--- Start of ARTICLE ---

China's Manufacturers Now Producing Copies Before Original Products Are Even Launched
from the taking-the-tachyonic-train-to-Shenzhen dept
Techdirt has written a number of articles tracking how China is moving beyond its traditional counterfeit imitation culture to one of collaborative innovation, as exemplified by "gongkai". An article on the Quartz site provides a useful update on this world, concentrating on developments in Shenzhen, generally regarded as China's hardware equivalent of Silicon Valley. Things have now progressed from simply copying top-selling products, to spotting future winners on the Web:
Thanks to the internet, factories and designers looking for the next hit product can easily turn to Kickstarter, Amazon, or Taobao to see what gadgets are hot.
The article describes how nimble Chinese operations even produce their own versions before the original is released. For example, Yekutiel Sherman, an Israeli entrepreneur, came up with a design for a smartphone case that unfolds into a selfie stick. After months of research and design, here's what happened:
one week after his product hit Kickstarter in December 2015, Sherman was shocked to see it for sale on AliExpress -- Alibaba's English-language wholesale site. Vendors across China were selling identical smartphone case selfie-sticks, using the same design Sherman came up with himself. Some of them were selling for as low as $10 a piece, well below Sherman's expected retail price of £39 ($47.41). Amazingly, some of these vendors stole the name of Sherman's product -- Stikbox
As the article goes on to describe, enforcing traditional monopolies like patents is so difficult as to be pointless, thanks to the highly-fragmented and fluid nature of Shenzhen's ecosystem. Instead:
Businesses are now forced to come to terms with this new reality. It’s not enough to create a product with a groundbreaking design or features, like a smartphone case that turns into a selfie stick. Companies dealing in the creation of physical goods now must make products that are impossible to copy exactly from the get go, by focusing on a special feature they can protect, or creating a coveted brand name consumers will pay more for.

--- End of ARTICLE ---

## WHAT TO WORK ON
1 – List the websites that the Shenzhen article says factories and designers can check to see which gadgets are popular.
2 – In the Shenzhen article, what name did some vendors take from Sherman's product?
The data after this point is separate material, unrelated to the Shenzhen article.

--- Start of DATA SHOWN ---

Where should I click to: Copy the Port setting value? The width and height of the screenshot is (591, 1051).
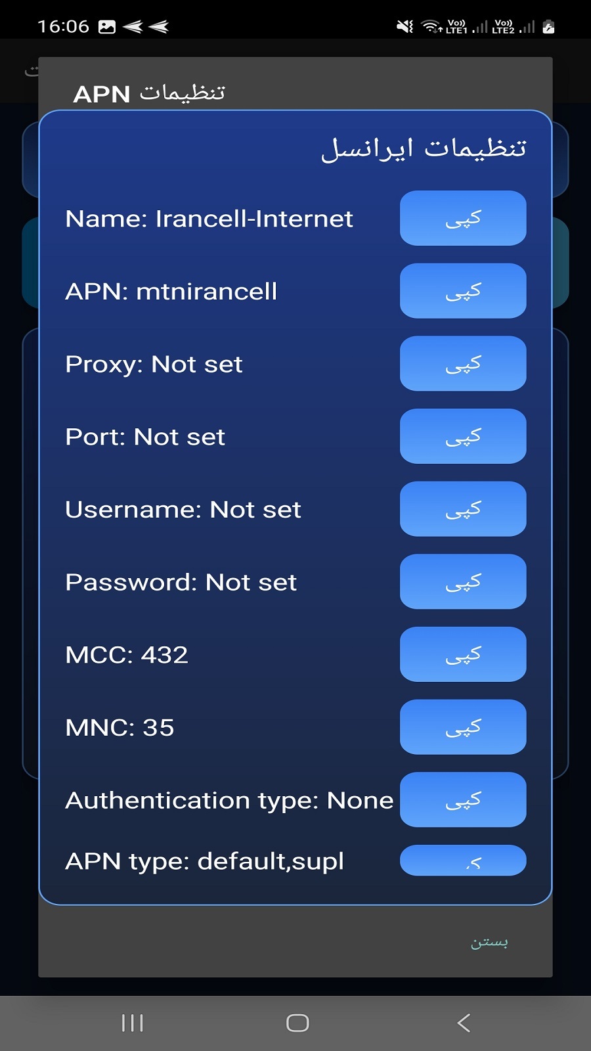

--- End of DATA SHOWN ---

## PROBLEM SOLUTIONS
1 – Kickstarter, Amazon, Taobao

2 – Stikbox